Free country,” Skye said. “You’re free to move somewhere yourself.”
“I guess I shouldn’t have put it as a question, Skye. We’re not asking you, we’re telling you.”
“And if we choose to stay here?”
“Someone might get hurt, and it ain’t gonna be us.”
Victoria wondered if her old man would do what he might have done long ago, but he didn’t. He arose slowly, balancing on his game leg, using his Sharps as a crutch.
“Did you bring some spades?” Skye asked. “Start digging our grave. We’re not moving an inch. The only direction you’ll move us is six feet down.”
Victoria listened to the bark in his voice, and thrilled to it.
“We’ll haul you off on a wagon, then,” one said.
Skye ignored him and lumbered painfully toward the children clinging to their mothers a few yards distant.
“Hey, where you going?” Skaggs yelled.
“I thought to get me a little girl and boil her up.”
The women shrieked.
Skye continued to limp toward the children.
Then Skaggs laughed.

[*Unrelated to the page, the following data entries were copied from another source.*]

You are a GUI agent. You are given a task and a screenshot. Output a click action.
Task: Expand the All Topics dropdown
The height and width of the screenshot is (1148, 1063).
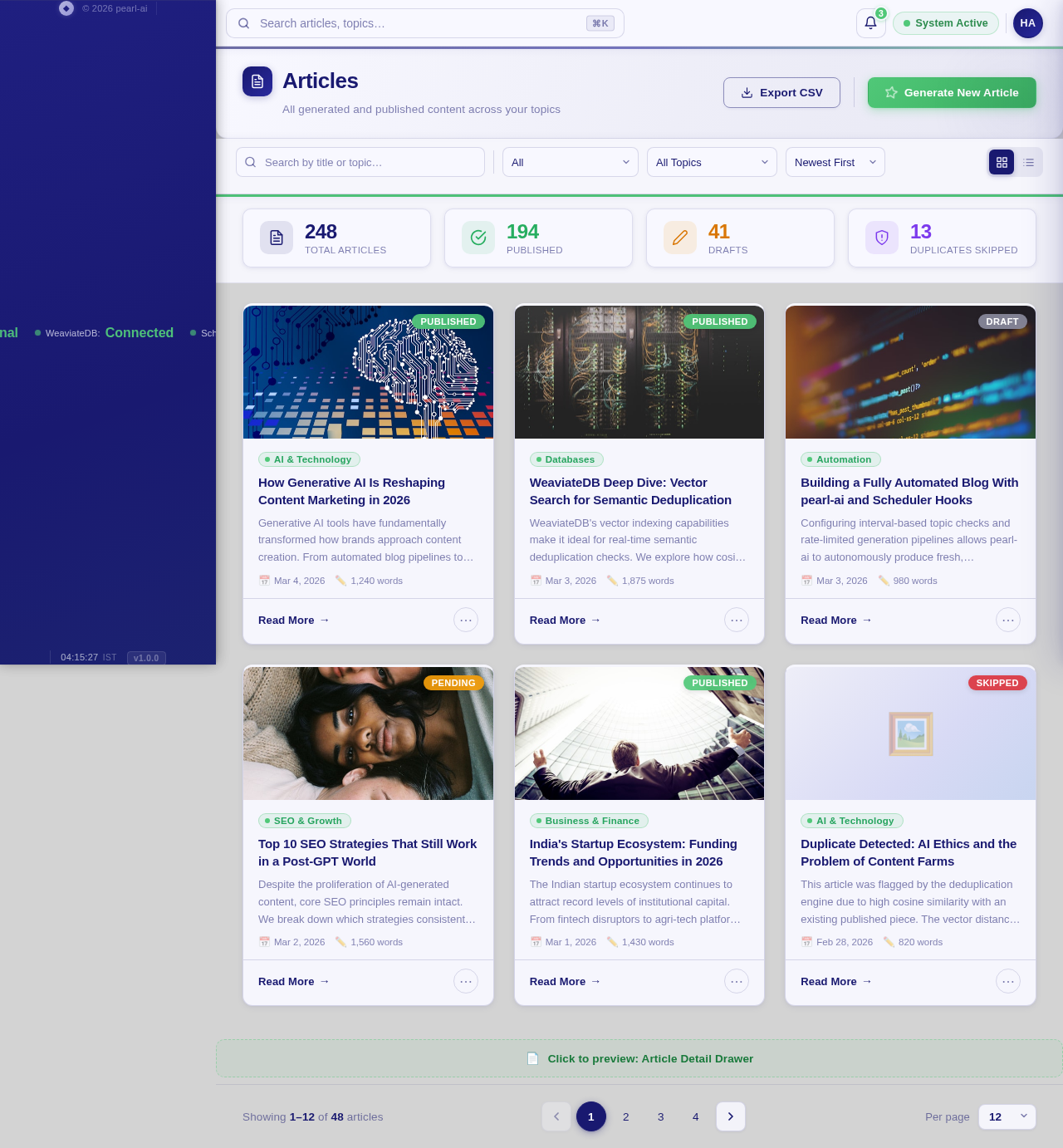(711, 162)
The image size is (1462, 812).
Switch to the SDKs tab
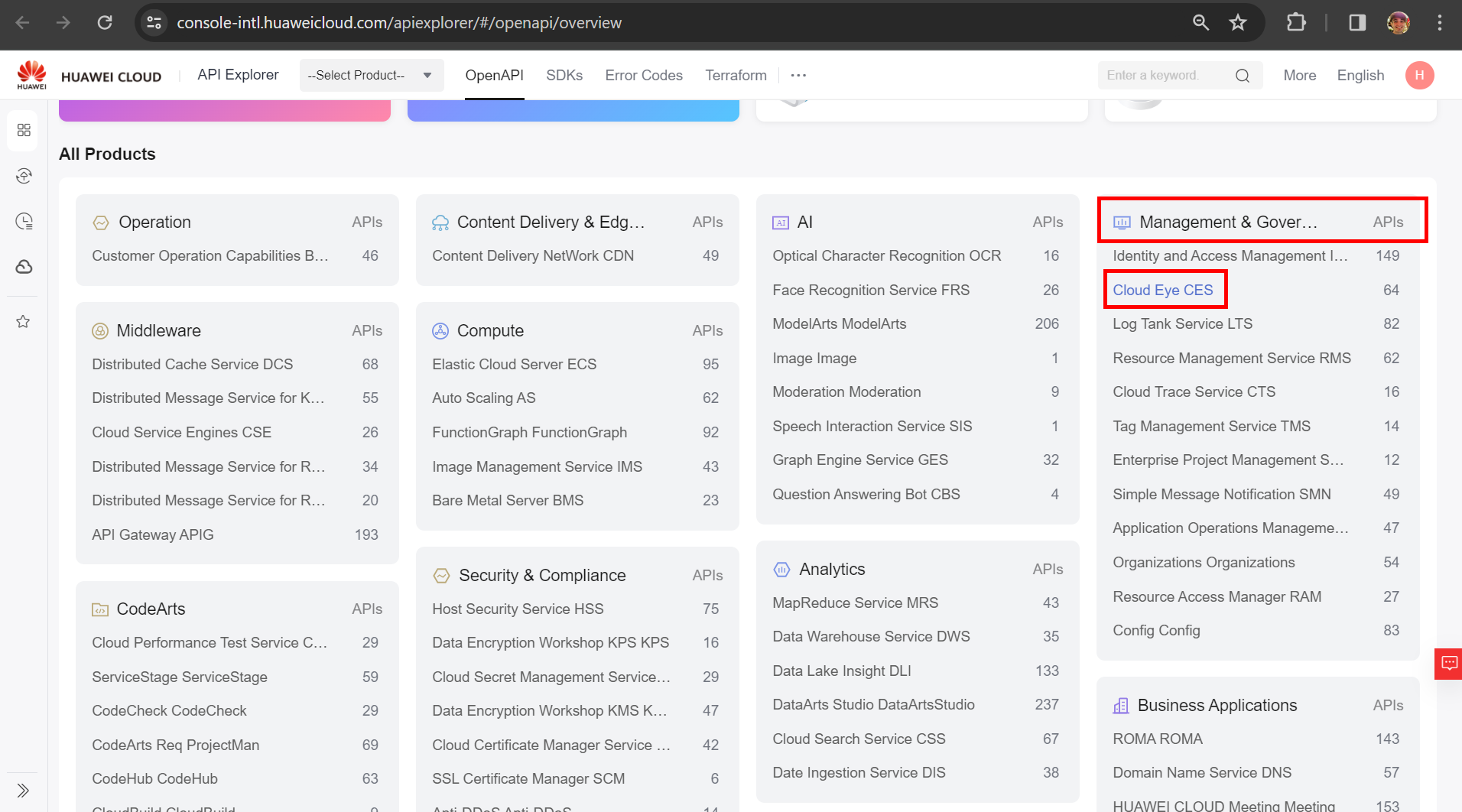564,75
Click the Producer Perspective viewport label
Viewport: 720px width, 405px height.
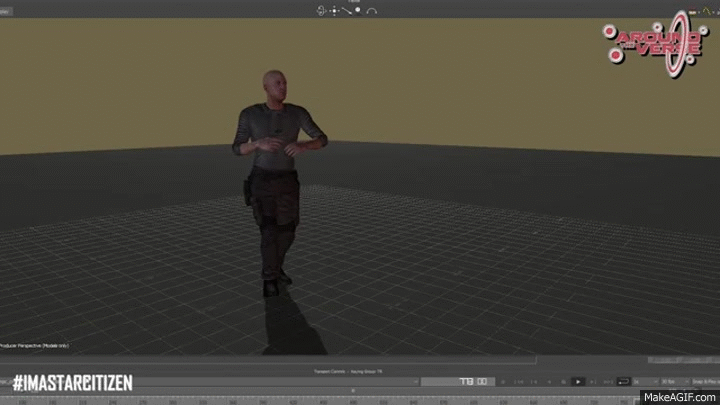pos(34,345)
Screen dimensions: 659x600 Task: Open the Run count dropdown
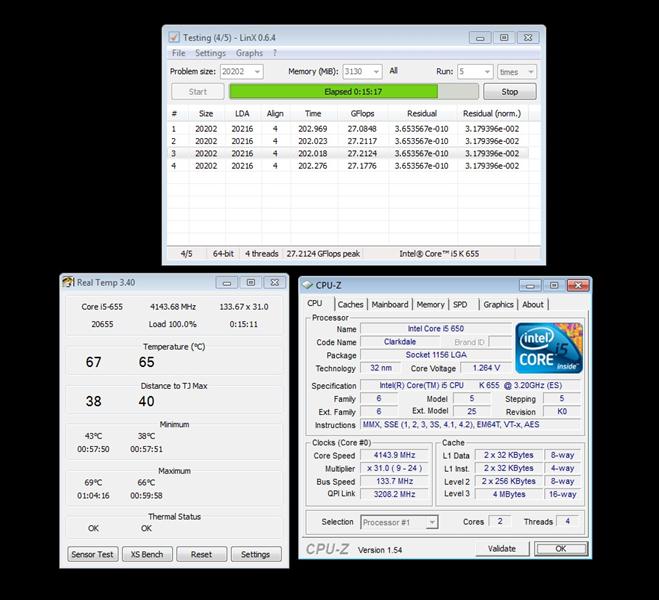[485, 72]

The other men laughed, uneasily. Some mothers looked flustered, ready to bolt.
Skye reached a woman whose son had buried his face in her skirts.
Slowly he leaned over, even as the men of the company hastened to surround him.
“Hello, young man,” Skye said. “I’m Barnaby Skye. Who are you?”
The boy eyed him suspiciously.
“Your folks heading west? There’s good farm land there.”
The little boy tugged himself tighter to his mother.
“I was here before there were a hundred white men in the
whole western mountains. Now I live the way the Indians do, and I have an Indian wife. That’s her, over there. She’s a Crow, and very pretty, and I love her just the way your mother and father love each other.”
“Is she a witch?” the boy asked.
“She’s a medicine woman of her people. She has great powers. She’s also a warrior woman, very good with a bow and arrow. Would you like to meet her?”
The question occasioned a flurry of worried glances among the adults, but then the boy nodded.
“Come along now, all of you,” Skye said.
They hesitantly followed Skye as he limped back to Victoria, and let them gather around her.
“This is Many Quill Woman of the Absaroka People. I didn’t know her tongue at first, so I called her Victoria, after the Queen. And she is a queen. You might call her a princess. That’s a good word for her, because she was given great powers to help and heal people.”
They stared at Victoria, seeing an Indian for the first time.
“Is she a real princess?” one woman asked.
“I would say so,” Skye said.
Victoria felt the glint of wetness forming in her eyes.